Suite à une hausse significative du nombre de ruptures de l'enveloppe des implants mammaires
pré-remplis de gel de silicone de la marque Poly Implant Prothèse, l'Afssaps a réalisé une inspection
des produits de la société. Selon l'agence française, Poly Implant Prothèse n'utilisait pas le gel en
silicone déclaré lors de la mise sur le marché des implants.
L'Afssaps demande aux chirurgiens ayant implanté ces prothèses mammaires d'informer les patientes
concernées et de leur prescrire la réalisation d'une échographie annuelle. Les femmes implantées
peuvent consulter le site de l'Afssaps ou contacter le 0800 636 636 (numéro vert) dès le 30 mars à
14h pour obtenir des informations sur les prothèses mammaires. ************www.afssaps.fr

24)************** Tests auditifs gratuits aujourd'hui (08/03/2012)

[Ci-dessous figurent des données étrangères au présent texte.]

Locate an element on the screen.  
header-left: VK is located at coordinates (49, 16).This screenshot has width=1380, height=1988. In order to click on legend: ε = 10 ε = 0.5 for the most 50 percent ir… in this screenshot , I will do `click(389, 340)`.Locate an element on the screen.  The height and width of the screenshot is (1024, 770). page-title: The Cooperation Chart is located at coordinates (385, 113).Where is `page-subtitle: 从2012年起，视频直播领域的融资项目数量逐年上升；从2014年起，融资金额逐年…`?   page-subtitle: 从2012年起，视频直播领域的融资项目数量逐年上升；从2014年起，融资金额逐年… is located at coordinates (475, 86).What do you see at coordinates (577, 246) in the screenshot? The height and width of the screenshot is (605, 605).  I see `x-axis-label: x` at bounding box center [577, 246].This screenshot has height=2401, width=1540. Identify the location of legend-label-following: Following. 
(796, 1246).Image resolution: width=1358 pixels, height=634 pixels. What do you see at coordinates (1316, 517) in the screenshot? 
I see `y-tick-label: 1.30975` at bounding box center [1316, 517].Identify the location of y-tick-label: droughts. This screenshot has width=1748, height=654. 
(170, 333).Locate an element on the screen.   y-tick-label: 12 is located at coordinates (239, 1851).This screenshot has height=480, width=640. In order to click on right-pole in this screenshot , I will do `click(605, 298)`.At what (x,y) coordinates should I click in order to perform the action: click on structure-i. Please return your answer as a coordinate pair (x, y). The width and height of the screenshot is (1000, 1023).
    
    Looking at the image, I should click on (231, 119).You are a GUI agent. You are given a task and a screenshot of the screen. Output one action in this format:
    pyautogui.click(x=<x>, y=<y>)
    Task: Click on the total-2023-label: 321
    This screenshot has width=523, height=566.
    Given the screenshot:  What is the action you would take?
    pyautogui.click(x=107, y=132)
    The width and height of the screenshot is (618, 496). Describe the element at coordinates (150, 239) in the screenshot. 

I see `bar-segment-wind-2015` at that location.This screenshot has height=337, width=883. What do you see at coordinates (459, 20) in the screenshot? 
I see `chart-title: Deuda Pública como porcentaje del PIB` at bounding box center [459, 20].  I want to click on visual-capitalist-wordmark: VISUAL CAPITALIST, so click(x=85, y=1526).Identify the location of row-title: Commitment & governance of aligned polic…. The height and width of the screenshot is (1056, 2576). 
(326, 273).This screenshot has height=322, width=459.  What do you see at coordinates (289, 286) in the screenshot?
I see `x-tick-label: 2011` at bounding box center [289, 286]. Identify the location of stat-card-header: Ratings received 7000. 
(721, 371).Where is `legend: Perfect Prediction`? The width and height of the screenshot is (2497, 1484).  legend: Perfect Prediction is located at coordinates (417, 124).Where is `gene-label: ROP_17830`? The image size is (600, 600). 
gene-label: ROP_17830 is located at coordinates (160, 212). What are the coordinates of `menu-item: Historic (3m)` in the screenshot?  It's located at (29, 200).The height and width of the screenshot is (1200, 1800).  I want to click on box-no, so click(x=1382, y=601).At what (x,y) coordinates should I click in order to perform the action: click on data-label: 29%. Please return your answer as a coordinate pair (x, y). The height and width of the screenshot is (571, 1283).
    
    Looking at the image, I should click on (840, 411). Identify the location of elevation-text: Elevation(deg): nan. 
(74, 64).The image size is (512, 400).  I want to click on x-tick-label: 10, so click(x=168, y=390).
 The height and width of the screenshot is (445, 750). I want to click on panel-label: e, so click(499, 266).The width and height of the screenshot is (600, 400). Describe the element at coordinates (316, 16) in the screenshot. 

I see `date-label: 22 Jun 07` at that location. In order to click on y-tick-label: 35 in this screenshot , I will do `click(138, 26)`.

Le 8 mars est aussi la journée nationale de l'audition. Pour sa 15ème édition, le réseau d'audioprothésistes
Audition Conseil vous propose des tests auditifs gratuits dans 300 centres en France. L'occasion de vous faire
dépister à un quelconque trouble auditif. Les personnes malentendantes pourront essayer gratuitement, chez
eux, les nouvelles aides auditives, souvent plus discrètes. Pour trouver le centre le plus proche de chez vous,
rendez-vous sur auditionconseil.fr

25)************** Electrosensibilité

La sensibilité électromagnétique est une pathologie handicapante dont le développement
s'accélére avec l'augmentation des technologies du type Wifi, bluetooth, 3G... Les
principaux symptômes, causés par ces champs et ondes électromagnétiques, seraient
notamment dermatologiques (rougeurs, picotements et sensations de brûlure), la
fatigue, les difficultés de concentration, des étourdissements, des nausées, des
palpitations cardiaques et des troubles digestifs. Cette maladie est encore peu reconnue
par les professionnels de santé, toutefois l'OMS admet les symptômes décrits comme
réels. Aucune étude ne prouve encore que ces champs électromagnétiques sont
responsables de ces symptômes.

26)************** Fleurs de bach

Les fleurs de bach sont des extraits de fleurs sauvages, créés dans les années 30 par
le médecin anglais Edward Bach. Au nombre de 38, elles donnent lieu a un nombre
incalculable de combinaisons qui servent à la médecine naturelle. Elles transforment
toutes nos émotions négatives (stress, anxiété, dépression, insomnie...) en sentiments
positifs. Elles peuvent même améliorer notre bien-être lorsque l'on souhaite arrêter
de fumer, que l'on sort d'une grossesse ou que l'on souhaite être enceinte, et calmer
toutes sortes de peurs. Les fleurs de Bach ne remplacent en aucun cas un traitement
médical, mais peuvent considérablement aider en cas de coup dur passage comme lors
d'un choc émotionnel. Pour trouver la combinaison la plus adaptée à votre cas,
n'hésitez pas à vous rendre chez un spécialiste.

27)************** L'hirudothérapie

L'hirudothérapie est une technique médicale qui fait appel aux sangsues. Il s'agit
d'un traitement long, qui s'utilise surtout en chirurgie plastique et réparatrice, mais
aussi dans les cas de maladie veineuse (phlébites, arthrose, intoxications sanguines...).
Les sangsues permettent de drainer et stimuler le retour veineux. C'est le seul moyen
pour sauver un greffon cutané en train de mourir à cause d'une perte fonctionnelle des
veines. En suçant le sang, les sangsues font un travail de dépuration et de nettoyage
entre les cellules, et injectent par leur salive des substances aux effets anticoagulants,
anti-inflammatoires et anesthésiants. Contrairement à ce que l'on peut penser, ce
n'est pas très douloureux. La morsure est semblable à une piqûre d'ortie mais
quelques minutes, la douleur disparait grâce au pouvoir anesthésiant de la sangsue.
La méthode est très ancienne (Antiquité), a traversé toutes les époque, et a fait
aujourd'hui ses preuves dans de nombreux cas en France, et partout dans le monde.